The federal government owns around 640 million acres of land, almost 30% of the 2.27 billion acres of land in the United States. Around 52 percent of federally owned acres are in 12 Western states, where in contrast, the federal government owns 4 percent of land in the other 38 states. Four federal agencies—the U.S. National Park Service (NPS), U.S. Fish and Wildlife Service (FWS), and U.S. Bureau of Land Management (BLM) within the U.S. Department of the Interior, and the U.S. Forest Service (USFS) in the U.S. Department of Agriculture, oversee roughly 95 percent, or 608 to 610 million acres, of federal land. A look at the following map which shows federal land as a percentage of the total state land clearly shows the divide between West and East.

west

When it comes to which state has the most federal land Alaska comes in first with 223.8 million acres, while Nevada has the greatest percentage of federal land within a state at 84.9 percent. Both because of its enormous total size and its huge percentage of federal lands, Alaska alone represents almost half the government-owned area in the 10 most ‘federalized’ states combined.
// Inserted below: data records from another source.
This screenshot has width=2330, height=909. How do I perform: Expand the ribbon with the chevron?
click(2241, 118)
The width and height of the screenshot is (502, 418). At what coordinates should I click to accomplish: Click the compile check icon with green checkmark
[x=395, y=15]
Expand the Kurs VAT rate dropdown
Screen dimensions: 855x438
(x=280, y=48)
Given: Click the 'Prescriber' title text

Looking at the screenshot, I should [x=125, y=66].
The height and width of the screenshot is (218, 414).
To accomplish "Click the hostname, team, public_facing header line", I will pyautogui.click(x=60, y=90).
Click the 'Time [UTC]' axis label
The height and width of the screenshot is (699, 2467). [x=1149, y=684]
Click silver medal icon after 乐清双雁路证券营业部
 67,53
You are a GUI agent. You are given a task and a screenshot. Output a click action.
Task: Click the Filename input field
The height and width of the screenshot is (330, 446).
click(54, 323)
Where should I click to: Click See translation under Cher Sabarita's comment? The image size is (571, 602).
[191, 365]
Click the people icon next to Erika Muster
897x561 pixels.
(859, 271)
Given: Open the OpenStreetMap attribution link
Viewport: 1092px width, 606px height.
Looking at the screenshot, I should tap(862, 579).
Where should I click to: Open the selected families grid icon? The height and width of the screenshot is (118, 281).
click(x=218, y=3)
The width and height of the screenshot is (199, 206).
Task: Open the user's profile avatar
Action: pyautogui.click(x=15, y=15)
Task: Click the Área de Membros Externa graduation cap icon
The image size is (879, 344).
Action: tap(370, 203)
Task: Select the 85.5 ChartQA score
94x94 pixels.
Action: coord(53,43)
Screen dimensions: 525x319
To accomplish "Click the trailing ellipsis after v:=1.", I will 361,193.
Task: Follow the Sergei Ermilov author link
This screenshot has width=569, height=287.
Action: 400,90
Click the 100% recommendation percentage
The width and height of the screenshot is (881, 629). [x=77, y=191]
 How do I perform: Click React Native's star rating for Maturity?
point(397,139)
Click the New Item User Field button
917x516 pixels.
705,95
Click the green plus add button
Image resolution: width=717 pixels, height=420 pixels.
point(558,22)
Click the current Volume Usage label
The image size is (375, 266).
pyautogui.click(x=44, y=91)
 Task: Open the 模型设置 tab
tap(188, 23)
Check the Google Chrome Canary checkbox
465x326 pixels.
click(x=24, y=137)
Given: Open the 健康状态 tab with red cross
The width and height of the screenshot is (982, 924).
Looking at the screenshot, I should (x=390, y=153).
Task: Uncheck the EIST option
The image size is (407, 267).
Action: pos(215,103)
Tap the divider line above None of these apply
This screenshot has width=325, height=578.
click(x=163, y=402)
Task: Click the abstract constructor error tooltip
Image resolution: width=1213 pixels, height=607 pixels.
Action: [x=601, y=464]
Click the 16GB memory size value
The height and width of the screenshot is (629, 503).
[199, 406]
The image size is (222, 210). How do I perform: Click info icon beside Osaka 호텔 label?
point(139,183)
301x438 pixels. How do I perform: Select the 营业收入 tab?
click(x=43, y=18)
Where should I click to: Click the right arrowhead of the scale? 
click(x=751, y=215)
The only two western states falling out of the top 10 are Montana with 29.9% and Washington state at 30.3%. So why does the government own so much land and who administers who is in charge? According to the Congressional Research Service, a total area of just under 610 million acres, more than twice the size of Namibia, is administered by no more than 4 federal government agencies:

The United States Forest Service (USFS), which oversees timber harvesting, recreation, wildlife habitat protection and other sustainable uses on a total of 193 million acres, about the size of Turkey, mainly designated as National Forests.

The National Park Service (NPS) conserves lands and resources on 80 million acres, about the size of Norway, in order to preserve them for the public. Any harvesting or resource removal is generally prohibited.

The Bureau of Land Management (BLM), managing 248 million acres, an area about the size of Egypt, has a multiple-use sustained-yield mandate, supporting energy development, recreation, grazing, conservation, and other uses.

Lastly the Fish and Wildlife Service (FWS) manages 89 million acres, an area slightly bigger than Germany, to conserve and protect animal and plant species.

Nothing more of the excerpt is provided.